Inflation—due primarily to rising food and energy prices—has returned as an investing concern.
But food and energy prices are traditionally volatile and not likely swayed much by interest rate moves.
Inflation's impact on stock returns is also difficult to predict.
While we wouldn't expect inflation to hamper growth significantly, it could certainly weigh on returns if it continues to be of primary concern to investors.
Six months ago, concerns about polar-opposites deflation and inflation jostled for investor attention. Now, with the US CPI ticking up and higher food (and other commodity) prices grabbing headlines, deflation fears have faded, leaving inflation in the spotlight.
The recent US CPI uptick is due in large part to increasing energy and food prices—both traditionally highly volatile—though core prices did accelerate from the previous month. Globally, headline and core CPI are both on the rise to varying degrees. Prices now have some worrying higher inflation could be a significant drag on growth.
In our view, higher inflation down the road is likely, but it's unlikely to be problematic this year. Excluding food and energy prices, US inflation is still historically tame. Now, the CPI is admittedly a bit wonky (as are most government-produced data), and some argue against focusing on core data for the very reason it eliminates food and energy—two frequently purchased categories of goods! It's a decent philosophical debate, but we still see the value of having a core metric. A common and effective tactic (when done right) for managing inflation is raising interest rates. But basing interest rate moves heavily on such volatile data as food and energy prices could mean an interest rate yo-yo—not really a terrific policy prescription. (Further, as we've written here recently, monetary policy doesn't necessarily have a huge impact on the primary drivers for food prices.)
Central banks globally have indicated a willingness to tighten as necessary—and many have already begun (China, India, Brazil, Sweden, and South Korea, etc.). But that's largely based on local and regional economic conditions. For example, take the UK versus China: British food and energy prices are indeed increasing and having some downstream effects on core inflation (as can happen). However, UK economic growth remains tepid, so for now, there seems little incentive to increase interest rates at the risk of choking already anemic growth. China, on the other hand, is experiencing high growth and high inflation—the response necessary there is undoubtedly different than what is appropriate for the UK.

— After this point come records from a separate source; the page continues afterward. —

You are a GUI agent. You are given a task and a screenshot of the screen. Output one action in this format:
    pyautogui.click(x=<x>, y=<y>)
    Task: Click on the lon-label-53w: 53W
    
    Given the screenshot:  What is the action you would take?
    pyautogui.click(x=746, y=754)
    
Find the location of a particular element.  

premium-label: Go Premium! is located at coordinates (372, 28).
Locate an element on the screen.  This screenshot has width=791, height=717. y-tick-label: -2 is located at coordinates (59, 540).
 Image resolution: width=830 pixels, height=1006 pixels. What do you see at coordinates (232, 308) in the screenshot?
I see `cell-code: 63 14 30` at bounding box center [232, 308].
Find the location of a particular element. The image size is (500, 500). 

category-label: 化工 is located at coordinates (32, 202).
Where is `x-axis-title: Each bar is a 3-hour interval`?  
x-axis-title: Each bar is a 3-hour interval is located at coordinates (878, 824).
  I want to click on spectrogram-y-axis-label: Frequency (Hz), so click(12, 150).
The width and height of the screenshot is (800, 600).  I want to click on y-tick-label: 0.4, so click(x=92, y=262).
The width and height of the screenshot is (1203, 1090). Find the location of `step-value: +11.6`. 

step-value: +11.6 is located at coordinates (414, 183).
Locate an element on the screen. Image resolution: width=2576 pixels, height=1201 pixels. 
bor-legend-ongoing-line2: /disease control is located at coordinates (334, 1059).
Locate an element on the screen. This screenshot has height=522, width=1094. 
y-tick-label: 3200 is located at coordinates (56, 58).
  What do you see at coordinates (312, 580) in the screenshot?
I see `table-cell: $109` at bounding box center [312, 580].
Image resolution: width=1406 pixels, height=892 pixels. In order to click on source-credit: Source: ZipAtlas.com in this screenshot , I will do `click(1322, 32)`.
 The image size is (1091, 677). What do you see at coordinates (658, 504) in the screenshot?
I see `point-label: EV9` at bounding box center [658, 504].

So what does all of this mean for stocks? Probably not too much. Going back to 1980, there's practically zero relationship between changes in food prices and changes in stock prices. And, stocks have risen in periods of rising inflation. It's not necessarily rising inflation that is bad, but the central bank reaction that could be problematic, which is tricky to predict—tighten too much too quickly and you could choke growth and ding stock prices. Tighten too slowly and stock prices may benefit initially, but inflation could get out of hand and subsequently drag on growth and stocks. Keep in mind, too, that while runaway inflation (which we don't foresee at this point) isn't a terrific scenario for stocks, it doesn't necessarily make equally liquid alternatives automatically more compelling. (Cash loses buying power as inflation increases; bond prices drop as inflation typically translates into higher interest rates.)
Ultimately, we expect inflation to pick up as the year wanes on, but not to levels impeding economic growth or necessitating some sharp central bank response (though individual nations may have to react more strongly based on local conditions). While we don't anticipate inflation being problematic, the fear of it could certainly be one factor weighing on some investors' minds—contributing to muted equity index returns.